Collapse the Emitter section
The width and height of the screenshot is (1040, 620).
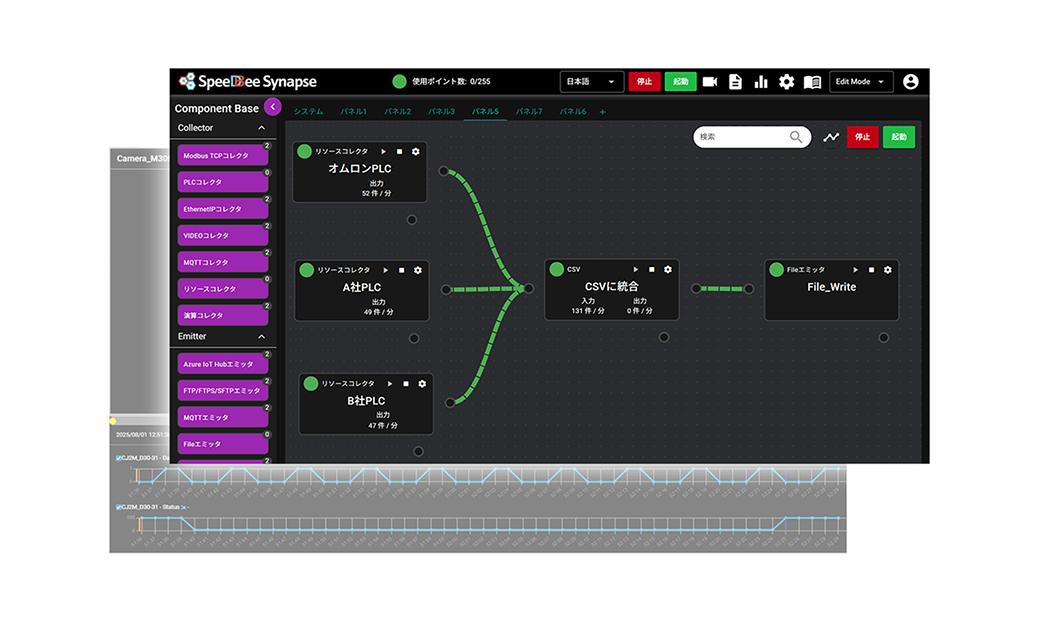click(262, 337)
--
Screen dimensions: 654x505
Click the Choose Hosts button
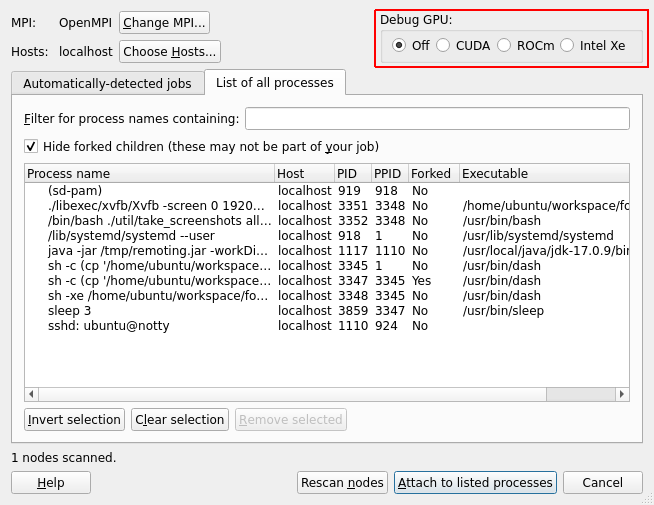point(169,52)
--
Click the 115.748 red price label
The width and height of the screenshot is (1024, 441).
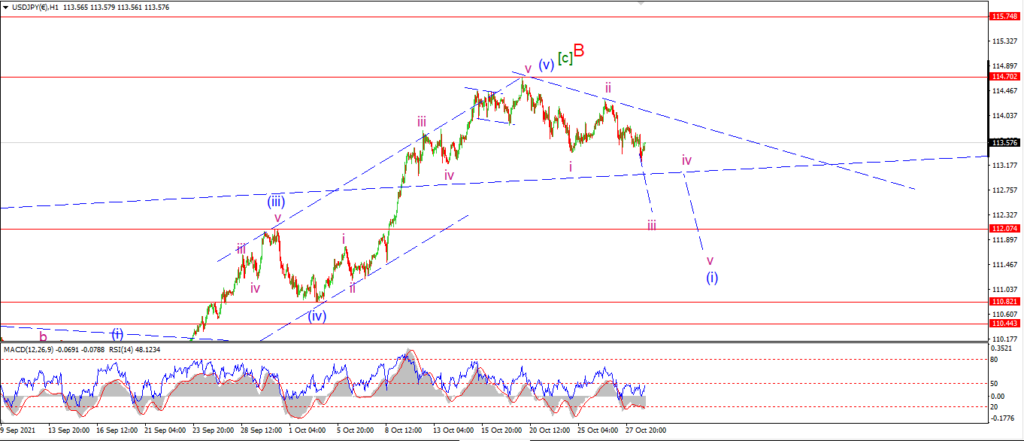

- _AIM OF THE EXERCISE_:
For the material above, reproduce exactly the lines from the line with "Click the 115.748 red price label" to the line with "The width and height of the screenshot is (1024, 441).", inclusive, and exclude all others.

- _RESPONSE_:
Click the 115.748 red price label
The width and height of the screenshot is (1024, 441).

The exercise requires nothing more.